Document text:

|---|

Even the toilet water freezes in Two Rivers, Wisconsin. Good thing we didn't move there--Connecticut was cold enough. Yet, when my parents decided on Georgia, a job change provided an insufficient justification to go; my lavender walls, the beige stucco, and cool Italian-tile kitchen floors of 21 Royal Drive, Bristol, Connecticut spelled home for me.

The day we left, I revisited each vacant room, silently blessing the bare walls with a kiss, and re-memorizing each crevice, each carpet stain, each ladder-shaped shadow draped across the room I tucked a note between the wooden boards of my secret hiding place: the storage closet that branched off of my room I don't remember what I wrote, but the letter was like an impending communication between the future dweller and me; a mystical connection of the past and present. When the last box was loaded into the U-Haul, I glared with resentment at the vehicle. I wanted to kick it; instead, I ripped a piece of the orange and white paint from its side and tossed it into the front yard. Not quite justice, but I felt better.

As we crossed each state border, I snapped pictures of the welcome signs, the sunsets, the endless stretches of asphalt ahead of us. Three days later, I shot a photo of a giant peach looming in ludicrous magnificence over the side of the highway (my younger sister noted its striking resemblance to a bare behind)--we had officially arrived on the rust-colored clay of Georgia's turf. We crammed what we could into our 2-bedroom apartment, which was our temporary residence until our house sold in Connecticut. My younger sister Monica and I shared a 9x10 foot room, with a whopping half-inch gap between our beds and an entire 1.5 feet of closet space each (needless to say, we experienced a few tape-down-the-center-of-the-room incidents). The opulent white walls and airy floorplan were a contemporary contrast to our Tudor/cape-style house in Connecticut, while the gray, marble tiles sweeping over the dining room floor and walls invoked memories reminiscent of the gray tiles lining the foyer at 21 Royal Drive. Our 5th floor balcony looked out over the tennis courts and rectangular poo--a refreshing change to our previous method of cooling off in the sunless basement. Once a rare treat, riding in elevators became a daily necessity, though the five flights of stairs provided an alternate route as well as a couple of minutes of intense exercise.

|---|

Provided data:
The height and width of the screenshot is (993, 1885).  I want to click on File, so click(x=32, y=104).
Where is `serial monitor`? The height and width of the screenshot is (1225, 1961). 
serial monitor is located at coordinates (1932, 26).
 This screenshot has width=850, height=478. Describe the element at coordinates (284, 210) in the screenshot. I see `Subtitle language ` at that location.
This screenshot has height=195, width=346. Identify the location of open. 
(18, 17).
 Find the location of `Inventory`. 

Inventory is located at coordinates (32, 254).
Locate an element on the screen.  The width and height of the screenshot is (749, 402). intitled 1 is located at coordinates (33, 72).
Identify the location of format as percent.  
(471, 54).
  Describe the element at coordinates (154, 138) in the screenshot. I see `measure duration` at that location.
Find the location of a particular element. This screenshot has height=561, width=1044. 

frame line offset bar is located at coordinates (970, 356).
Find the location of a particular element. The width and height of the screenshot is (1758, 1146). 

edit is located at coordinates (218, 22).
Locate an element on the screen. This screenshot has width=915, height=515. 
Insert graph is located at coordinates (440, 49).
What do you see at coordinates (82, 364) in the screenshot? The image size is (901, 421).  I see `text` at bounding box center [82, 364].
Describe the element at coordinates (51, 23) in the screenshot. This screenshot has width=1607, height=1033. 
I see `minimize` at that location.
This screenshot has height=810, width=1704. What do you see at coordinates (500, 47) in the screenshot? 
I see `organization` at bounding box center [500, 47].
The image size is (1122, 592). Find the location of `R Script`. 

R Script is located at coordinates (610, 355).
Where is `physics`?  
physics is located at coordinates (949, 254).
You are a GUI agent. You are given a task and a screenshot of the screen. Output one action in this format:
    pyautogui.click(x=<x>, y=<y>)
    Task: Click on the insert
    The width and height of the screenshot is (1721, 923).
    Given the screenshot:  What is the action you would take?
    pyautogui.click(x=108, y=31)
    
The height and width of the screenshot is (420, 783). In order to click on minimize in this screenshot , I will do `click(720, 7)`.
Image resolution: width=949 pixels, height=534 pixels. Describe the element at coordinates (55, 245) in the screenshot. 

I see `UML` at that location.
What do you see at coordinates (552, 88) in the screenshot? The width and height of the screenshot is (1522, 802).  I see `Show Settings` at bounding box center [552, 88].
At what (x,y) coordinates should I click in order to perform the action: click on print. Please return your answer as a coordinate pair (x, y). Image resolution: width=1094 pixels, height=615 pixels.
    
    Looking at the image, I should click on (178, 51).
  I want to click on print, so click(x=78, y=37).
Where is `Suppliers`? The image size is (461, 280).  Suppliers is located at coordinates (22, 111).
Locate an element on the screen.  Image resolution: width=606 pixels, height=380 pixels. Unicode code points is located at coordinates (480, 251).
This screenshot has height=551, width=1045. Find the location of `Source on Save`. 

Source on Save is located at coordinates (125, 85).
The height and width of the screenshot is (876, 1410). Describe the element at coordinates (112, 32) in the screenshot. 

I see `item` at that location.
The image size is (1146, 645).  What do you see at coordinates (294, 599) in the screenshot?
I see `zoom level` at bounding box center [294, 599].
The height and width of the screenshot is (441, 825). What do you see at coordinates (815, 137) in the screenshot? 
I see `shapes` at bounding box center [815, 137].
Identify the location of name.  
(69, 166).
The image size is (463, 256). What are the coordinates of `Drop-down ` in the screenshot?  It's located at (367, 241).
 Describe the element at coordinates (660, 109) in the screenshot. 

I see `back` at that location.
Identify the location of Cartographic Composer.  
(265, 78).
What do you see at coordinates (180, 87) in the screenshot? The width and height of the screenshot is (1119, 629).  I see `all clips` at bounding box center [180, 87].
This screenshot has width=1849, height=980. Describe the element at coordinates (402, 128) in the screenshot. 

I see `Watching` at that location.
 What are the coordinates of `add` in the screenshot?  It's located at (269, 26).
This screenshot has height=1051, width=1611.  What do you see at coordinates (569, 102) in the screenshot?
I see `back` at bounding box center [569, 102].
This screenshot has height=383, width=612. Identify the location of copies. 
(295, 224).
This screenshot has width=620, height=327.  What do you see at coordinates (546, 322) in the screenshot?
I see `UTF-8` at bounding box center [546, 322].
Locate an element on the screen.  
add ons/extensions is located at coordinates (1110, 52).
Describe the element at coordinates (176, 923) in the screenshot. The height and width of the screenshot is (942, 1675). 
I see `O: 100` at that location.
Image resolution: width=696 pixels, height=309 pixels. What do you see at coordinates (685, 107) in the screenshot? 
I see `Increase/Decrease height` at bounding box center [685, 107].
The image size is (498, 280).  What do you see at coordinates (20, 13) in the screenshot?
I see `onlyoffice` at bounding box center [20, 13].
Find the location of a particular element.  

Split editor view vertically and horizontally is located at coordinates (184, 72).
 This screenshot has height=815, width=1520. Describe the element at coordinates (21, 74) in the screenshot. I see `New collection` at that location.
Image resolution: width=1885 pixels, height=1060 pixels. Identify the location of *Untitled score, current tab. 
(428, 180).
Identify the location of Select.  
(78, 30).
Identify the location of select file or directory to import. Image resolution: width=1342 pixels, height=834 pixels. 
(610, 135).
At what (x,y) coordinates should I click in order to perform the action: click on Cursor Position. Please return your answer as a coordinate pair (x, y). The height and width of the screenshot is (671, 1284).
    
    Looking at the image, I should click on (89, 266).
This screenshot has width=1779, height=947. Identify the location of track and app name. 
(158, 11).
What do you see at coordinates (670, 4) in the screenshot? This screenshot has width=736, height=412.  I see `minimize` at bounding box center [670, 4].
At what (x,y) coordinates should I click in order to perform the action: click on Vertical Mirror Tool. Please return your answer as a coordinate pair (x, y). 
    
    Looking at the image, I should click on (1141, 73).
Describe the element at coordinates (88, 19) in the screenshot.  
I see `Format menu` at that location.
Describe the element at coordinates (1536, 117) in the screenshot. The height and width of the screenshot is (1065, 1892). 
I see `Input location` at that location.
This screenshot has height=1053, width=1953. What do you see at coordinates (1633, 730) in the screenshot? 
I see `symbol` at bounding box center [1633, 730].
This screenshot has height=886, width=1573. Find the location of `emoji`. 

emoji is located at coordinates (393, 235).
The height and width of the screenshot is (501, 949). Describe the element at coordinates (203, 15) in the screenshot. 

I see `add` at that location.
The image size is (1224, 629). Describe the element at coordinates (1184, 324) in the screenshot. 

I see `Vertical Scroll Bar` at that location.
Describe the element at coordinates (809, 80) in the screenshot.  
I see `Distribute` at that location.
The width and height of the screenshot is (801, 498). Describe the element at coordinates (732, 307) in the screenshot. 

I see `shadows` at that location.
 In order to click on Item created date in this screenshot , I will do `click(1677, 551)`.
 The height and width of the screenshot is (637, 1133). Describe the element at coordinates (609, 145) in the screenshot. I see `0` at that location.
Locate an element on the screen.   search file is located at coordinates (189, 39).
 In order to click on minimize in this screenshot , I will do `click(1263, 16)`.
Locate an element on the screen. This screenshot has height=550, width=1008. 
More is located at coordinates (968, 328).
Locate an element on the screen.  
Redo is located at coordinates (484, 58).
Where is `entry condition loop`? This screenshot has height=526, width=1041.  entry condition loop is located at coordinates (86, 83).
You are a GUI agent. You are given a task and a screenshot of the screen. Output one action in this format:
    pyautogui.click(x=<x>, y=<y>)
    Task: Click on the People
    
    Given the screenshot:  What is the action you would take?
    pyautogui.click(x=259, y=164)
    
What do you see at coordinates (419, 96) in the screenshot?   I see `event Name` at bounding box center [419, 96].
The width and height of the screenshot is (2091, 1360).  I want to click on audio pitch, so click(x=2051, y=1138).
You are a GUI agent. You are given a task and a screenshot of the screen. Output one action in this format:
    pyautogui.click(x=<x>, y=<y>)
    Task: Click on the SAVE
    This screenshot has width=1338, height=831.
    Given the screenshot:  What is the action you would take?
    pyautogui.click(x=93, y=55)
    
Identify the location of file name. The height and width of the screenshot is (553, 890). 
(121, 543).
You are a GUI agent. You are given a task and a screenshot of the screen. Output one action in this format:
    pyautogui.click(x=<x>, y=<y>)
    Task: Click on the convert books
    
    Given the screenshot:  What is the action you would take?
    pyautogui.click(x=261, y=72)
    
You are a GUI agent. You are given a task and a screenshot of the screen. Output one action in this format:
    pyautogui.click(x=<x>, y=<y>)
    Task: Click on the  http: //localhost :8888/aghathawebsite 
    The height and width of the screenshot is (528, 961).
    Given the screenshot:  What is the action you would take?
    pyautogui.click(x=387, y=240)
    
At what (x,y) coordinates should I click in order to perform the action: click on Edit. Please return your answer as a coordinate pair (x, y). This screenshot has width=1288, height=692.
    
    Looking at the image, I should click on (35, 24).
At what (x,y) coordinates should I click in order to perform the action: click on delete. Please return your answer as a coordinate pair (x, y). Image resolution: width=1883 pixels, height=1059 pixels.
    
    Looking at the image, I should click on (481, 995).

|---|

Stated task:
Write out everything from "The day we left, I" down to "I felt better." in the essay about moving to Georgia, word for word.

Solution below:
The day we left, I revisited each vacant room, silently blessing the bare walls with a kiss, and re-memorizing each crevice, each carpet stain, each ladder-shaped shadow draped across the room I tucked a note between the wooden boards of my secret hiding place: the storage closet that branched off of my room I don't remember what I wrote, but the letter was like an impending communication between the future dweller and me; a mystical connection of the past and present. When the last box was loaded into the U-Haul, I glared with resentment at the vehicle. I wanted to kick it; instead, I ripped a piece of the orange and white paint from its side and tossed it into the front yard. Not quite justice, but I felt better.